**Problem details**
Write back every line of the listing exactly, excluding images.
[Information shown Boundary: Start]
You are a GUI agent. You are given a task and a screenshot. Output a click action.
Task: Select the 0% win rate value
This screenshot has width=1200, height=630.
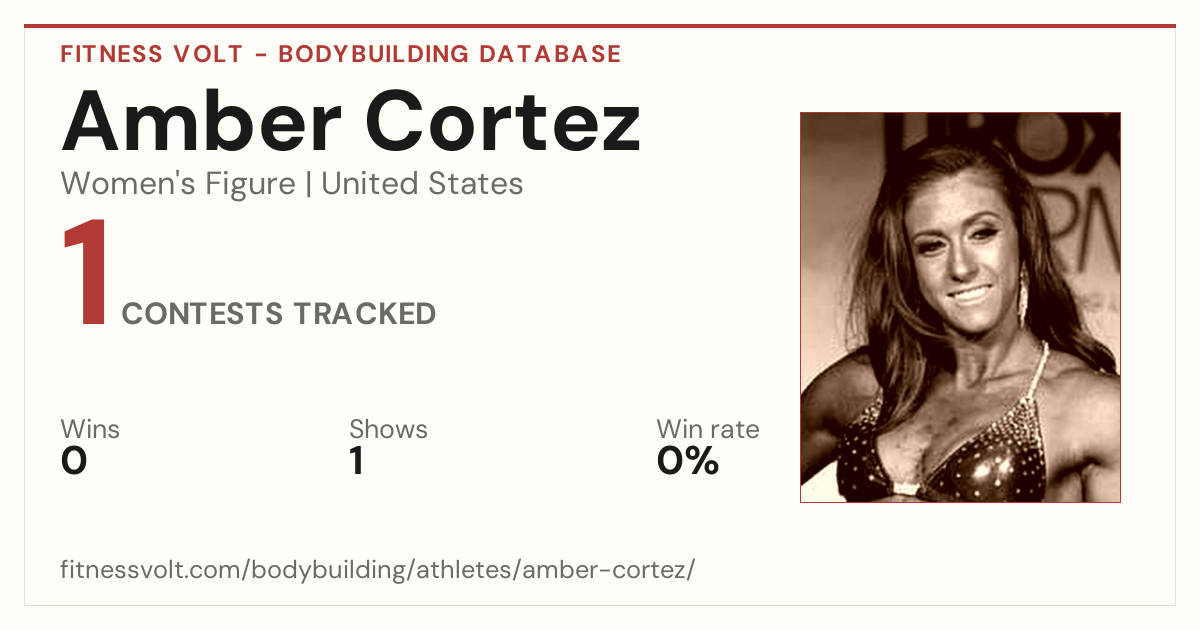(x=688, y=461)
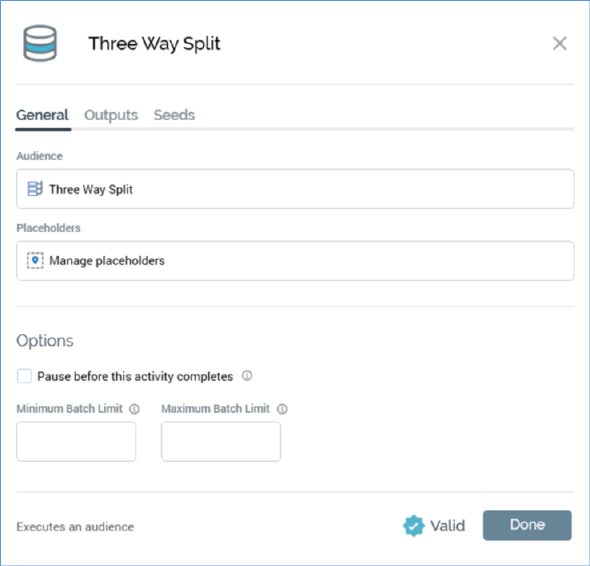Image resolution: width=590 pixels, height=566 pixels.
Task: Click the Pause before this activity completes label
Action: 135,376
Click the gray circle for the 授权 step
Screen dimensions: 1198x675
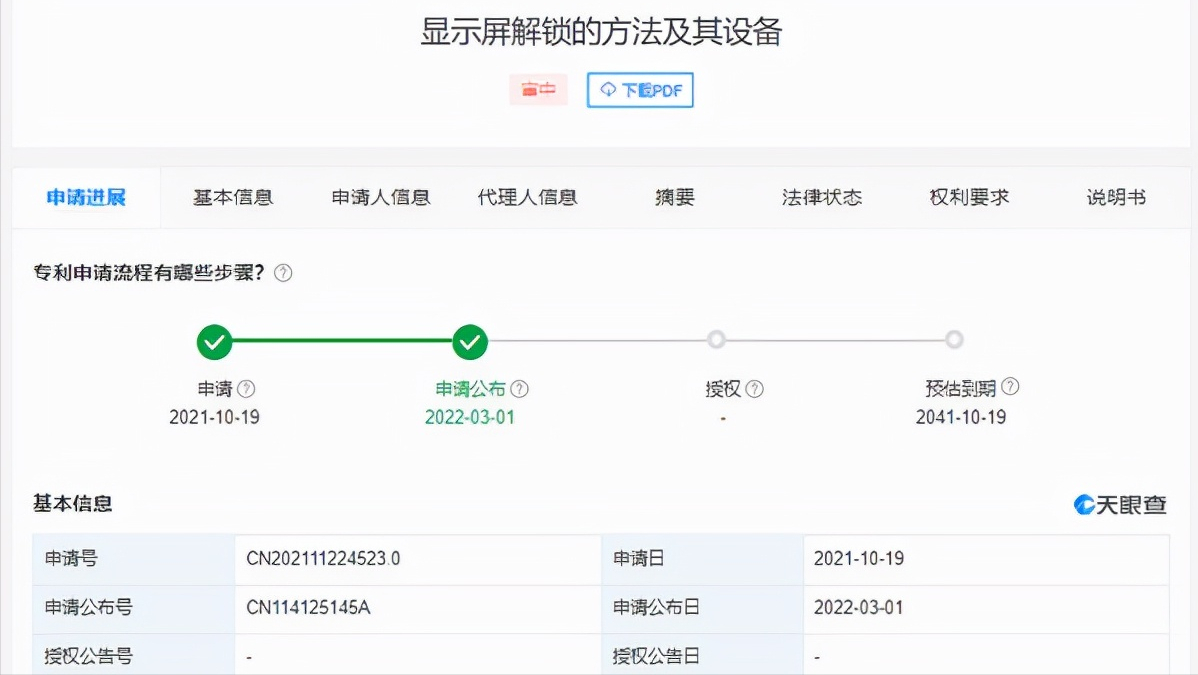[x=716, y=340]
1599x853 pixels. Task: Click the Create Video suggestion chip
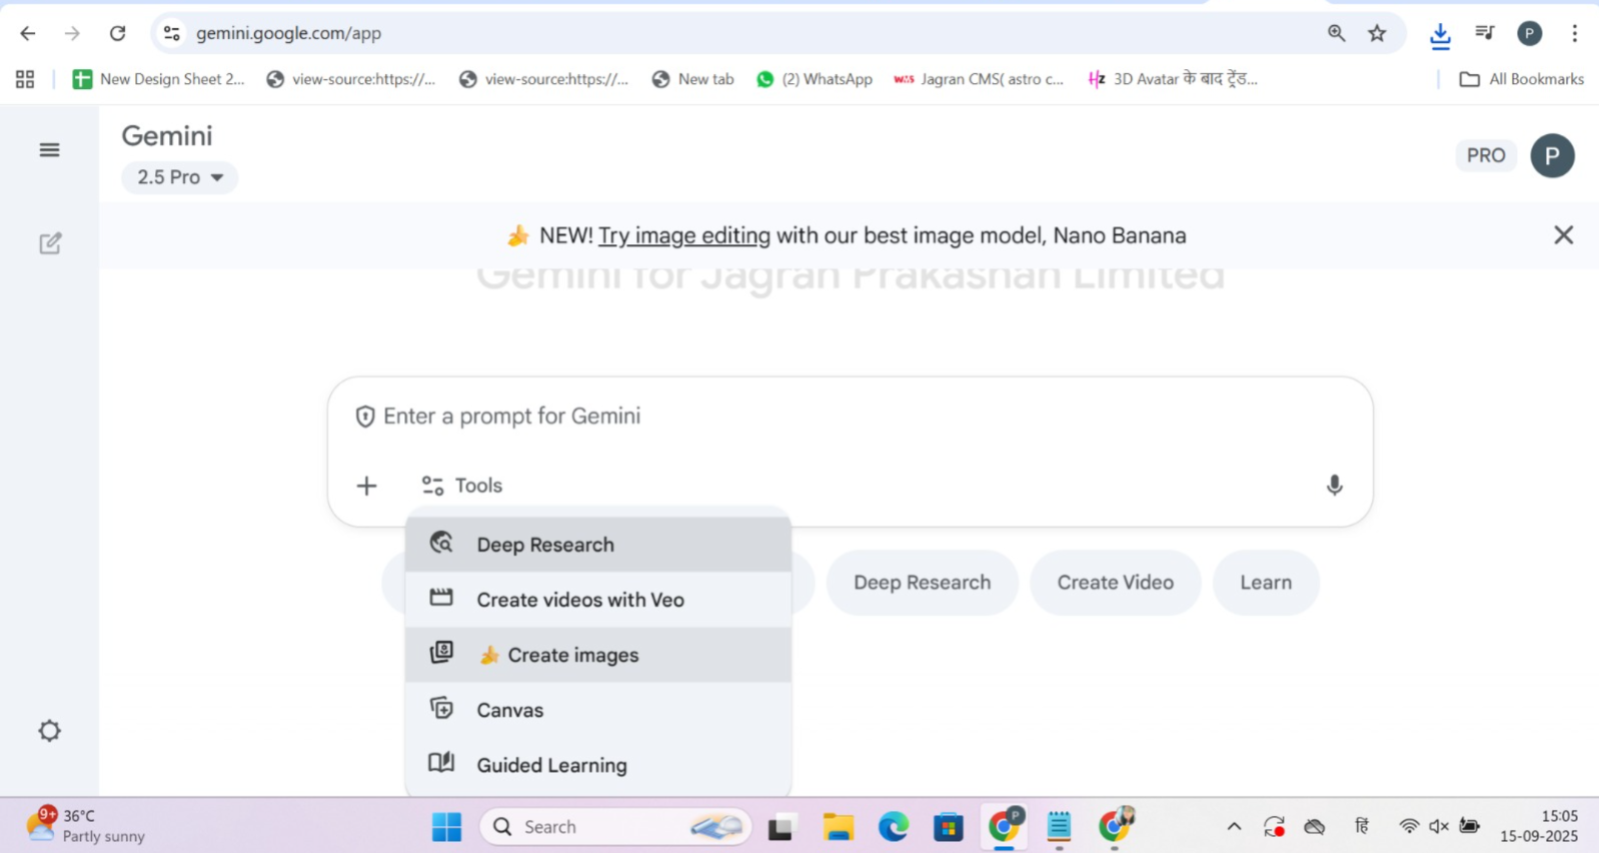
[Information shown Boundary: End]
**Exercise output**
You are a GUI agent. You are given a task and a screenshot. Output a click action.
Task: Select the 0% win rate value
This screenshot has width=1200, height=630.
(x=688, y=461)
Image resolution: width=590 pixels, height=566 pixels.
Task: Click the Pause before this activity completes label
Action: 135,376
Click the gray circle for the 授权 step
Screen dimensions: 1198x675
[x=716, y=340]
1599x853 pixels. Task: Click the Create Video suggestion chip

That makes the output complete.